Worklet: How to Disable Remote Desktop Protocol Connection

  • 25 July 2019
  • 2 replies
  • 326 views

Here’s an example of a worklet we recently created in response to managing updates for the BlueKeep vulnerability:


Introducing the Automox Worklet


To enable your ability to configure and update systems using the Automox platform, we’ve created an endpoint hardening worklet that disables the remote desktop protocol connection.


An Automox worklet is an open extensible automation architecture that allows IT operations to create any custom task that they can imagine. Our tool consumes and contains these worklets within a policy that can be automated and maintained across all devices with the Automox sensor installed. These reusable units of work can be applied across any supported operating system (including Windows, Linux, and OSX) and are powered by PowerShell and Bash scripting.


How to Disable Remote Desktop Services Worklet


If a machine is unpatchable, security administrators can use this worklet as a mitigating control to protect impacted Windows systems from the BlueKeep vulnerability. This worklet also can act as a general security hardening on all Windows devices with newer operating systems not vulnerable to the specific threat.


To deploy this endpoint hardening worklet, do the following:




  1. Log in to your Automox Console.




  2. Browse to the System Management page and click Create Policy .




  3. Choose Windows under Worklet






  1. Insert the Evaluation and Remediation Code scripts. The evaluation code keeps you apprised of each device’s ongoing compliance, as well as flags the device for remediation. The remediation code enforces this setting on the schedule you define.


• Under Evaluation Code:


# Define Registry Key and sub-value to evaluate
#############################################
$regPath = "HKLM:\SYSTEM\CurrentControlSet\Control\Terminal Server"
$regProperty = "fDenyTSConnections"
$desiredValue = '1'
#############################################

# Retrieve current value for comparison
$currentValue = (Get-ItemProperty -Path $regPath -Name $regProperty).$regProperty

# Compare current with desired and exit accordingly.
# 0 for Compliant, 1 for Non-Compliant
if ($currentValue -eq $desiredValue) {
Exit 0
} else { Exit 1 }

• Under Remediation Code:


# Define Registry Key and sub-value to modify
#############################################
$regPath = "HKLM:\SYSTEM\CurrentControlSet\Control\Terminal Server"
$regProperty = "fDenyTSConnections"
$desiredValue = '1'
#############################################

try {
Set-ItemProperty -Path $regPath -Name $regProperty -Value $desiredValue
Exit 0
} catch {
Write-Output "Unable to update $regProperty"
Exit 1
}


Originally posted on the Automox blog here.
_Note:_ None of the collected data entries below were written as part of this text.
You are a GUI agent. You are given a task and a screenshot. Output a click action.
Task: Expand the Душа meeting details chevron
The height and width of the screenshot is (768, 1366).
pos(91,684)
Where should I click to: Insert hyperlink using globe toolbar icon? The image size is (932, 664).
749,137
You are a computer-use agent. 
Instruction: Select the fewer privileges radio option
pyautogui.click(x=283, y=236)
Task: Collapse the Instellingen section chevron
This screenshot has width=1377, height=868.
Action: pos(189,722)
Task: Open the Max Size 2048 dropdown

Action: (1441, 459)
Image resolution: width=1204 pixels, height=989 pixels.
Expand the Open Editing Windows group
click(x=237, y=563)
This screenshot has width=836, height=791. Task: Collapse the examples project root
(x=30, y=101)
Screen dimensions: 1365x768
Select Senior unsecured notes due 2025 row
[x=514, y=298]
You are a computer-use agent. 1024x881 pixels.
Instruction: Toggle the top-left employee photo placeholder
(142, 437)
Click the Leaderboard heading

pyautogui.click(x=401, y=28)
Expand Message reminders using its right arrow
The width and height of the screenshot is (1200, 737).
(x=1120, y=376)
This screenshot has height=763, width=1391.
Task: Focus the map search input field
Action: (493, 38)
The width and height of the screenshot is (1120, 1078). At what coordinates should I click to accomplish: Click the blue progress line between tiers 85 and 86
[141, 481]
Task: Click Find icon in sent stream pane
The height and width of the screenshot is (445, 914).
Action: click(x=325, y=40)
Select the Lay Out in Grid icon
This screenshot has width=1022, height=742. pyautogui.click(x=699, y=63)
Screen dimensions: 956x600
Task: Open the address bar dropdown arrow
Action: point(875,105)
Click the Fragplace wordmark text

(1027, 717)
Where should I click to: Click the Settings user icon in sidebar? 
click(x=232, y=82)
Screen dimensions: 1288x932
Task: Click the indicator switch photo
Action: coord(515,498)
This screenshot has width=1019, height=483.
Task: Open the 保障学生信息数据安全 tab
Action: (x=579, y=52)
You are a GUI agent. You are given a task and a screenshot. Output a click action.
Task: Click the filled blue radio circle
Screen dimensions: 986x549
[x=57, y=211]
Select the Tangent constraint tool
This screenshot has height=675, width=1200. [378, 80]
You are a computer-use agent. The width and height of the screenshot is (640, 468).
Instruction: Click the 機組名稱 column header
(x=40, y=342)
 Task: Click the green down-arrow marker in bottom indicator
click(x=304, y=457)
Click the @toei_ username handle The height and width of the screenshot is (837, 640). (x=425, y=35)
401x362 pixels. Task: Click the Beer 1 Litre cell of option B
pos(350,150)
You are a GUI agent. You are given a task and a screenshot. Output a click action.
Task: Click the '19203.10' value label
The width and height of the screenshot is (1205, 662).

This topic has been closed for comments

2 replies

The evaluation code doesn’t work for me like it is on Windows Server 2012 R2. I had to adjust the $regpath variable like this because the script was always trying to access the file system:



$regPath = “Registry::HKLM:\SYSTEM\CurrentControlSet\Control\Terminal Server”



Found this in Example 3 on the documentation page of get-itemproperty:

https://docs.microsoft.com/en-us/powershell/module/microsoft.powershell.management/get-itemproperty?view=powershell-7


Hope this helps somebody.

Userlevel 7

Thanks for sharing that @AndreStarkloff!